La capitaine bafouille légèrement. A peine un léger trouble dans sa voix.

— La votre. Vous êtes l'unique représentante de votre civilisation, du moins, à l'intérieur de notre quadrant d'opération, d'un diamètre d'une cinquantaine de parsecs tout de même.

L'information lui parvient et elle l'explore, la met en doute, la confirme et l'infirme quelques milliers de fois.

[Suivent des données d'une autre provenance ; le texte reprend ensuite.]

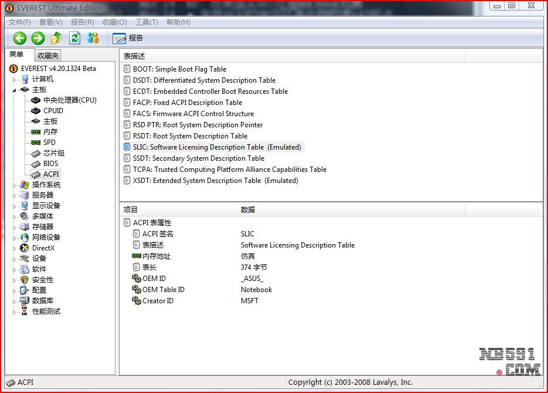The image size is (548, 393).
Task: Open the 工具(T) menu
Action: [147, 22]
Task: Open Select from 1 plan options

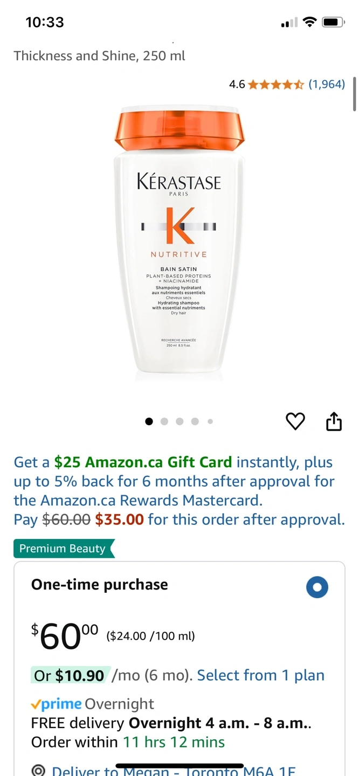Action: 261,675

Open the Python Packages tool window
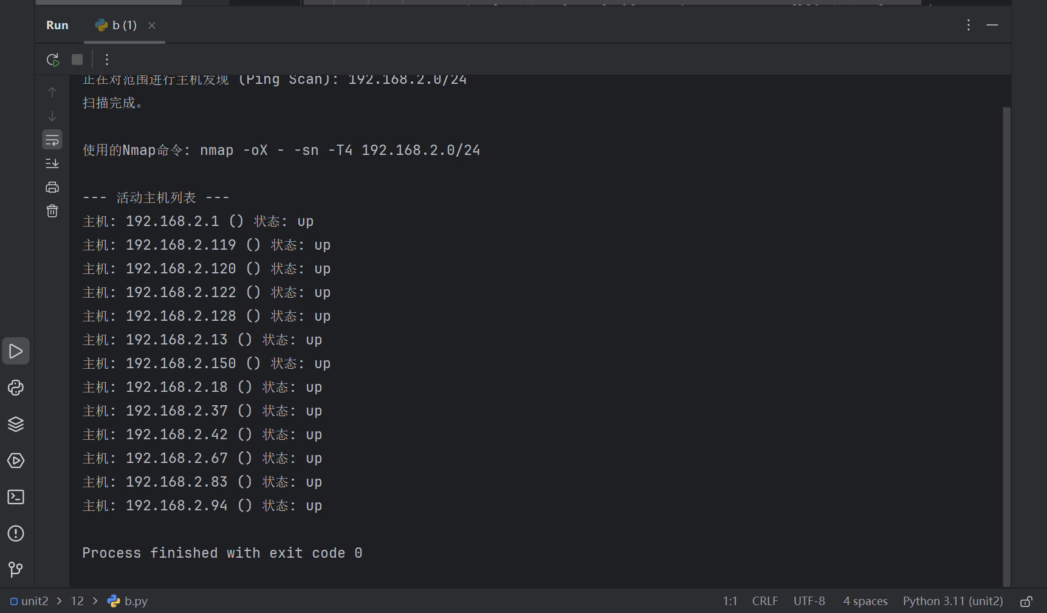click(16, 424)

Elle retrouve alors un ordre qu'elle s'était donné voici des siècles. Un commande impérative qu'elle a enfouie dans les méandres de sa longue existence. C'était du temps de la disparition de son parent Erodol 12. Voilà pourquoi il ne communique plus. Il n'est plus. Et ses amies les astrées qu'elle n'a jamais vu qu'en projection ? Soudain, elle comprend. Depuis tout ce temps, elle s'entretient avec elle-même, elle simule ses amis afin de rester opérationnelle et pourquoi, pour qui ?

D'une voix parfaitement maîtrisée, elle s'adresse alors à l'équipage humain.

— Veuillez vous éloigner de moi avec toute la puissance dont vous disposez. Vous n'êtes plus les bienvenus. Si vous n'obtempérez pas, je serais dans l'obligation de recourir à la force.

Le vaisseau décolle promptement de la station et file à 10 secondes lumières de là.

Telle une nova, Erodol 23 explose, allumant un nouveau soleil durant quelques milli-laps, avant de s'éteindre définitivement.

Comment vais-je expliquer ça à la fédération ? songe la capitaine Meazza.